Banyak sekali anggapan-anggapan yang beredar di masyarakat mengenai kepercayaan roh gentayangan atau roh yang kembali ke rumah pada malam Jumat. Bahkan kepercayaan ini sudah mendarah daging di masyarakat kita, yang sebagian besar masih awam akan ilmu agama.
Jika kita telusuri lebih lanjut, maka kita akan dapati bahwa hadits-hadits yang berkaitan dengan keyakinan semacam maka kebanyakan hadits-hadits tersebut dikutip tanpa sanad dan tanpa menunjukan kitab induk hadits mana yang diambil, bahkan bisa jadi riwayatnya pun dha’if (lemah).
Simak video “Adakah Arwah Gentayangan?” berikut.
Dan kalau pun kita cari hadits itu dalam kitab-kitab induk hadits, tidak akan kita temukan. Ini menandakan bahwa hadits-hadits itu adalah hadits dha’if atau bahkan maudhu’ (palsu). Dan hadits dha’if ataupun maudhu’ tidak bisa dijadikan sebagai sandaran hukum yang kuat tentang permasalahan ini.
Seandainya kita mengetahui dimana keberadaan roh orang yang meninggal lalu apakah kemudian kita akan menjadi semakin rajin untuk beribadah dan takut kepada Allah? atau sebaliknya? Saudaraku, keyakinan bahwa roh akan kembali kepada keluarganya di alam nyata setiap malam jumat, roh gentayangan, kemudian ia berdiam di rumah selama 40 hari adalah keyakinan yang tidak dibenarkan (menyimpang) dan bertentangan dengan syariat Islam. Mengapa demikian? Simak alasannya,
1. Allah mengingkari permintaan orang yang mati untuk dikembalikan ke dunia
حَتَّى إِذَا جَاءَ أَحَدَهُمُ الْمَوْتُ قَالَ رَبِّ ارْجِعُونِ لَعَلِّي أَعْمَلُ صَالِحًا فِيمَا تَرَكْتُ كَلَّا إِنَّهَا كَلِمَةٌ هُوَ قَائِلُهَا وَمِنْ وَرَائِهِمْ بَرْزَخٌ إِلَى يَوْمِ يُبْعَثُونَ
(Demikianlah Keadaan orang-orang kafir itu), hingga apabila datang kematian kepada seseorang dari mereka, Dia berkata: “Ya Tuhanku kembalikanlah aku (ke dunia), agar aku bisa berbuat amal yang saleh yang telah aku tinggalkan. sekali-kali tidak. Sesungguhnya itu adalah Perkataan yang dia ucapkan saja. dan di hadapan mereka ada dinding sampal hari mereka dibangkitkan. (Q.S. Al-Mukminun 23: 99-100)

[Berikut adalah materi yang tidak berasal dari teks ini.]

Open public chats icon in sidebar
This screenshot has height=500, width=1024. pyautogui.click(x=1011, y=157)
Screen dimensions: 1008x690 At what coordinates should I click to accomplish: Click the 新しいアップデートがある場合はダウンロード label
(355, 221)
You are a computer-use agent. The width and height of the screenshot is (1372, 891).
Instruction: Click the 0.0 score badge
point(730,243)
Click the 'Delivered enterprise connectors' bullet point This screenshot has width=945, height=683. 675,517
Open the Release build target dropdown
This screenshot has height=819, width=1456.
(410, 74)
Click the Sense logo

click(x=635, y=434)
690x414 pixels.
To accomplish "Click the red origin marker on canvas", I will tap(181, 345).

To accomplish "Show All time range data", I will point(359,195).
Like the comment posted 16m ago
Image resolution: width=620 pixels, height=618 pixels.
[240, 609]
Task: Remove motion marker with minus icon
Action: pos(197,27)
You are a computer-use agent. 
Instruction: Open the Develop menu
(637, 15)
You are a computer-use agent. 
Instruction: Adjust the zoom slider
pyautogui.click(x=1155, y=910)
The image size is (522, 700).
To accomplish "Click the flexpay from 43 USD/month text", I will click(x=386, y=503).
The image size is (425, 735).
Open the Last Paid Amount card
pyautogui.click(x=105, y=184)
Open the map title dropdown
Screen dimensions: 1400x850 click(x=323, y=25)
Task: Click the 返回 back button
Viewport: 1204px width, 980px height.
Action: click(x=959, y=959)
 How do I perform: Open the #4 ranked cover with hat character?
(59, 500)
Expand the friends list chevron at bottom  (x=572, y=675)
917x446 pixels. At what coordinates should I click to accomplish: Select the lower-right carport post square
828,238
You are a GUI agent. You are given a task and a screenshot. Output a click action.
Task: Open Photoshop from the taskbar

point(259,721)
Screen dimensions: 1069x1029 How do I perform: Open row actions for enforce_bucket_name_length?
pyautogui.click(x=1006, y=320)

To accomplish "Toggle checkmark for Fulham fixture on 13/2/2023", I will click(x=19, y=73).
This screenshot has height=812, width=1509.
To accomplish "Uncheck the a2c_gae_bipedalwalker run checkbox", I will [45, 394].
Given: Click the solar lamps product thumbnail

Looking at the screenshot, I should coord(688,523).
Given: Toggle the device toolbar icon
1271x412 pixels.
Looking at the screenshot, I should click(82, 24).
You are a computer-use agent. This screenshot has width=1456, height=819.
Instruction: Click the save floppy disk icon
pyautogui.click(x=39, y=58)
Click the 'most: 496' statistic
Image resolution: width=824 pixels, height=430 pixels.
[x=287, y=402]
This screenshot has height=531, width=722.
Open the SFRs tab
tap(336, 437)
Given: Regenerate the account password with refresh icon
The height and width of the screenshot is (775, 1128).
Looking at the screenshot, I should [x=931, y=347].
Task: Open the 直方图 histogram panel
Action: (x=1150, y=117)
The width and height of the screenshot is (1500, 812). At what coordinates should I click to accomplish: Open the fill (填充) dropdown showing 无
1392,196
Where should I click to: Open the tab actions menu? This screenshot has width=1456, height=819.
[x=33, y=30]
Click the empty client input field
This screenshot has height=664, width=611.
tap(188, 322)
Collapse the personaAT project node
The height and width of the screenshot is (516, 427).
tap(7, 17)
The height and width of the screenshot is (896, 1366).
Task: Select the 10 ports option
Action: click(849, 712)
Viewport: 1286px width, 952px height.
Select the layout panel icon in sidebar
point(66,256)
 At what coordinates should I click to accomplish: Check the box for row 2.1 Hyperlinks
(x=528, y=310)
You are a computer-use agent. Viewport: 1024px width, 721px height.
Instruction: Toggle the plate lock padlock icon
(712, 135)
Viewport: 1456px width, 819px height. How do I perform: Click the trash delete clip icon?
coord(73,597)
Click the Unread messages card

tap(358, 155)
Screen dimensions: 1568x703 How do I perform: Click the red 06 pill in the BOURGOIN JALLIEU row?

Allah mengabarkan bagaimana orang kafir menyesali hidupnya. Mereka berharap agar dikembalikan ke dunia di detik-detik menghadapi kematian. Sehingga mereka mendapat tambahan usia untuk memperbaiki dirinya. Namun itu hanya ucapan lisan, yang sama sekali tidak bermanfaat baginya.
Kemudian Allah menyatakan bahwa setelah mereka mati akan ada alam barzakh yaitu dinding pemisah antara dirinya dengan kehidupan dunia. Mereka yang sudah memasuki alam barzakh, tidak akan lagi bisa keluar lagi darinya. (Tafsir As-Sa’di, hlm. 559)
2. Roh mereka berada di alam yang lain, alam kubur, yang berbeda dengan alam dunia
Pada surat Al-Mukminun di atas, Allah telah menegaskan bahwa ada alam barzakh (dinding pemisah) antara orang yang telah meninggal dan kehidupan dunia. Dan itu terjadi sejak mereka meninggal dunia. Selanjutnya masing-masing sudah sibuk dengan balasan yang Allah berikan kepada mereka.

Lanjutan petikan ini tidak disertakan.